Messner, Wänke & Weibel (2011) ont examiné l’influence de l’introduction d’une information stéréotypée, concernant le genre et l’attractivité, sur la sélection d’un candidat à un poste après une période de distraction ou de délibération. Des dossiers de candidature qui comprenaient un CV avec les qualifications du candidat, le nom et la photographie de celui-ci, étaient présentés. Le matériel était conçu de sorte à ce que les candidats puissent être classés du meilleur au moins bon en fonction du nombre de qualifications de chacun d’eux. Le candidat défini comme objectivement le meilleur était celui qui avait le plus de qualifications. Le nombre de qualifications et les noms étaient combinés de façon à ce qu’en moyenne les candidats avec des noms féminins aient plus de qualifications que les candidats avec des noms masculins. Ainsi, la sélection d’un candidat masculin reflétait un biais de genre en faveur des hommes. Enfin, le nombre de qualifications et les photographies étaient combinés de sorte à ce que le candidat avec le plus de qualifications soit le moins attractif et vice versa. Ainsi, un participant dont le jugement serait basé uniquement sur l’attractivité du candidat choisirait le candidat le moins qualifié. La tâche des participants consistait à sélectionner le candidat idéal et évaluer le niveau de qualification et d’attractivité de chaque candidat. Les résultats ont révélé que les participants dans la condition de réflexion sélectionnaient un candidat moins qualifié et évaluaient le candidat avec le plus de qualifications comme moins qualifié que les participants de la condition de distraction. De plus, une période de réflexion amenait les participants à considérer que les candidats masculins avaient un niveau de qualification plus élevé que les candidats féminins. Les auteurs ont aussi observé une plus forte corrélation entre le niveau de qualification et le niveau d’attractivité du candidat après réflexion qu’après distraction. Ces résultats étayent l’idée selon laquelle la pensée consciente produit plus d’erreurs dans les jugements que la pensée inconsciente. Ces erreurs pourraient être le résultat d’un traitement descendant biaisé en faveur d’informations qui sont non pertinentes mais conformes aux attentes du participant.

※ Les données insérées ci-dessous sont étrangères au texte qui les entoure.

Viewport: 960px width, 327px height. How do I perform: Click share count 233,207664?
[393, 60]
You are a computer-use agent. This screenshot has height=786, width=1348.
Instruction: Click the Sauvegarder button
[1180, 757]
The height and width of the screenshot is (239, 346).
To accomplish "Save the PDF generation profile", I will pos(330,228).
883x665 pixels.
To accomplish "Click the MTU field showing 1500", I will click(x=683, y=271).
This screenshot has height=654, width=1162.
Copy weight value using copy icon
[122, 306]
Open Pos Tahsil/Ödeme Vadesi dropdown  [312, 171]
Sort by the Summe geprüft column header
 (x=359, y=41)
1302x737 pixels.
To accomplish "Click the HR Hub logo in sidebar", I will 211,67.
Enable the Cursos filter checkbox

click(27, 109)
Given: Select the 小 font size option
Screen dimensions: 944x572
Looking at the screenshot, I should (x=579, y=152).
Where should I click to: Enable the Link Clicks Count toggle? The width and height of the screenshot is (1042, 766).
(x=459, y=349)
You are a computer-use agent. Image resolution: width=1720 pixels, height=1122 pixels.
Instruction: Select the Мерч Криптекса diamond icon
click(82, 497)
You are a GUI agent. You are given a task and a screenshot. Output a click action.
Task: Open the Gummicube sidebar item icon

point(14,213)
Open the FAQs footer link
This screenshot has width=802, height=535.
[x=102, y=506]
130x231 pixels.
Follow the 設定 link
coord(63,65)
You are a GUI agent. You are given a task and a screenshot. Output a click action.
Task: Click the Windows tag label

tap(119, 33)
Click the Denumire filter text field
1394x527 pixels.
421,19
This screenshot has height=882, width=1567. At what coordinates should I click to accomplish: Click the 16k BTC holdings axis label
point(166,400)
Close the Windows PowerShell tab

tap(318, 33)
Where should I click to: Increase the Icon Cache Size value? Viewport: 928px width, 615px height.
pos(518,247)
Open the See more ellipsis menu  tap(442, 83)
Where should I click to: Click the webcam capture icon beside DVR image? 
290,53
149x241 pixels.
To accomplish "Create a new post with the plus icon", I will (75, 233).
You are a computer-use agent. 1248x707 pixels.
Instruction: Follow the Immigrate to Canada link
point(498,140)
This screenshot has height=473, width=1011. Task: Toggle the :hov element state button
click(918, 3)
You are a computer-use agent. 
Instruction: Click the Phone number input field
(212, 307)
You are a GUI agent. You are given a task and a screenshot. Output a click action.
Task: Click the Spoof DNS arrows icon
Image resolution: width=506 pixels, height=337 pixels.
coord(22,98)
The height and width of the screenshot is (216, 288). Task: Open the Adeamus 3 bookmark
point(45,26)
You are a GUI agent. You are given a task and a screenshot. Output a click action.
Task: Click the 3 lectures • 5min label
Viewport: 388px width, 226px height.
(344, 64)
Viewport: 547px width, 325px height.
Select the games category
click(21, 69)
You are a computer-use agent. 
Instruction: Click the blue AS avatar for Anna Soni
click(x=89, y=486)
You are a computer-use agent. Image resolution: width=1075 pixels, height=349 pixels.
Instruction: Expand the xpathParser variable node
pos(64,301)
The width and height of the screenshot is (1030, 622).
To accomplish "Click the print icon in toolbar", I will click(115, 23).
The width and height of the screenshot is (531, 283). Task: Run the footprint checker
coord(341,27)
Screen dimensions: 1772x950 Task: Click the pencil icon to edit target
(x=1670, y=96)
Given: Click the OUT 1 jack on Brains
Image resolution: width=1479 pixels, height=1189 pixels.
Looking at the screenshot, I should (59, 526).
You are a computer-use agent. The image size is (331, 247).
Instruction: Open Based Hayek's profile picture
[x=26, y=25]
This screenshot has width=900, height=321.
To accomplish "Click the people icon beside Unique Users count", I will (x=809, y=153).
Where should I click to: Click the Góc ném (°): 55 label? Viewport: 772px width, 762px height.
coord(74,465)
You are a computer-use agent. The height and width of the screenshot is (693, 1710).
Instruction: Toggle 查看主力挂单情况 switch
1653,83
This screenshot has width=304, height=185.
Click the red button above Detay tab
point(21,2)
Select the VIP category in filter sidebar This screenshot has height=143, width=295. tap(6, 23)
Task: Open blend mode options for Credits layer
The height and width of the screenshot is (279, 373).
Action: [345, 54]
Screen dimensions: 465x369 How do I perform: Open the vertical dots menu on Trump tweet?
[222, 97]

Toutefois, Waroquier et collègues (2009) ont rapporté une expérience avec des résultats contraires à ce principe. Les participants devaient évaluer des dossiers de candidature pour un poste d’ingénieur, profession qui est stéréotypiquement plus souvent associée aux hommes qu’aux femmes, selon deux conditions. Dans une condition, le meilleur candidat

avait un nom d’homme et le moins bon candidat un nom de femme, ce qui était compatible avec le stéréotype, et c’était l’inverse dans une seconde condition. Les résultats ont montré que les participants de la condition de réflexion consciente faisaient un meilleur classement des candidats que les participants distraits. Ces résultats vont à l’encontre de l’idée selon laquelle la pensée consciente serait plus influencée par les stéréotypes que la pensée inconsciente.